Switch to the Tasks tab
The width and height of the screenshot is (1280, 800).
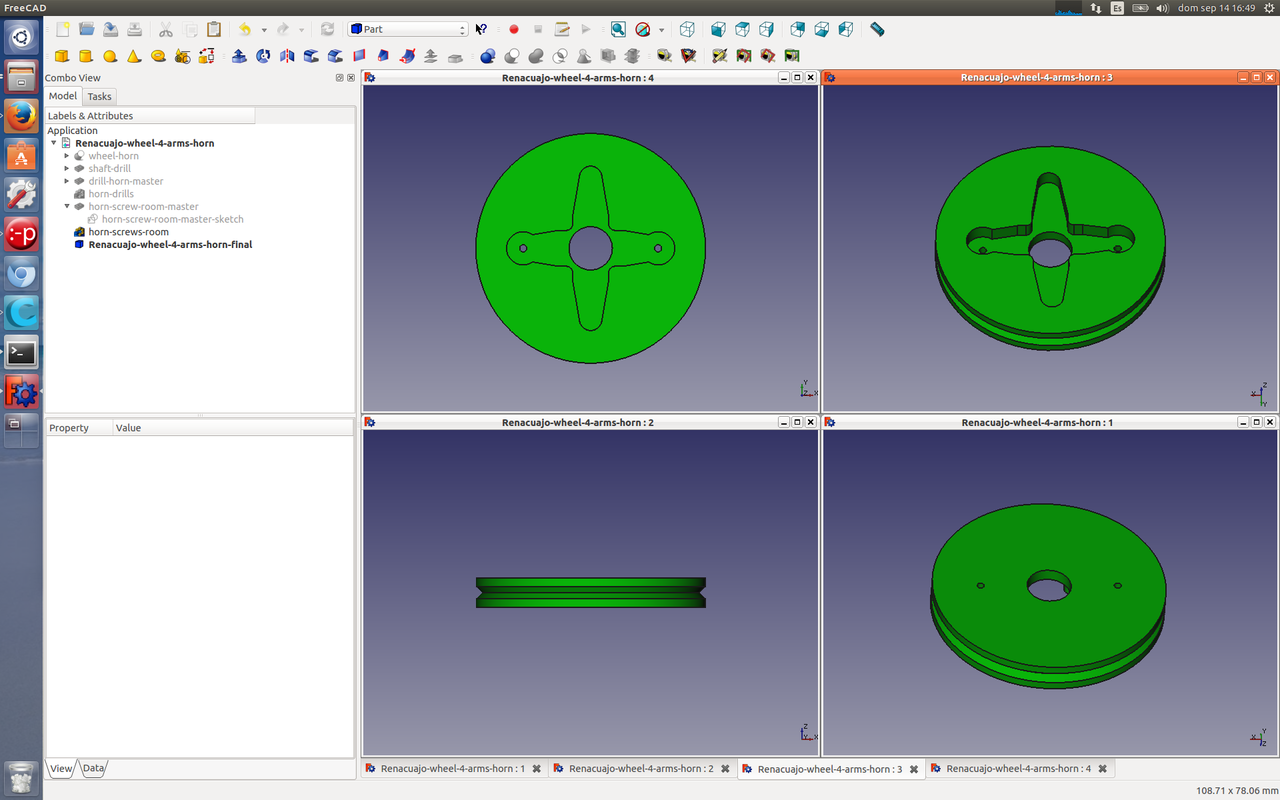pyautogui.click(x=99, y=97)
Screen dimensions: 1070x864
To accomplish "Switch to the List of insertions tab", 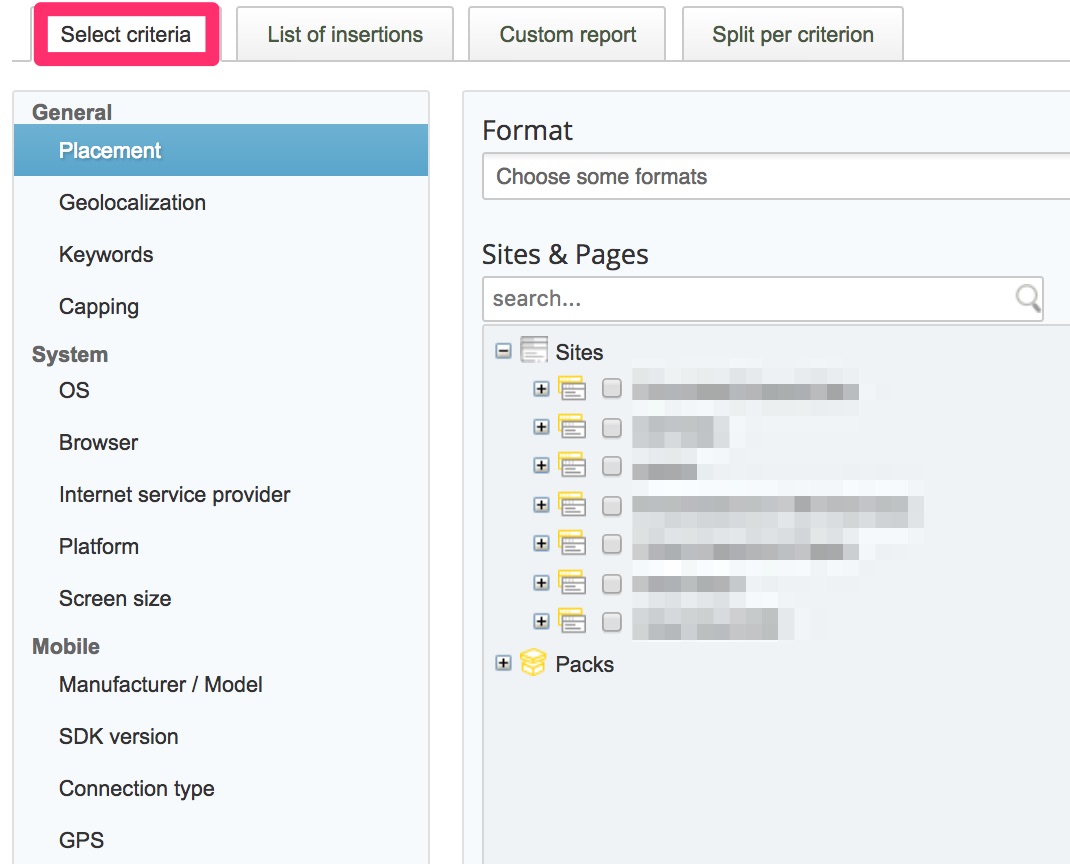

* TASK REQUIREMENTS: Would you copy the records word for word, without any of their pictures?

* RESPONSE TO THIS TASK:
Switch to the Tasks tab
The width and height of the screenshot is (1280, 800).
pyautogui.click(x=99, y=97)
Screen dimensions: 1070x864
To accomplish "Switch to the List of insertions tab", 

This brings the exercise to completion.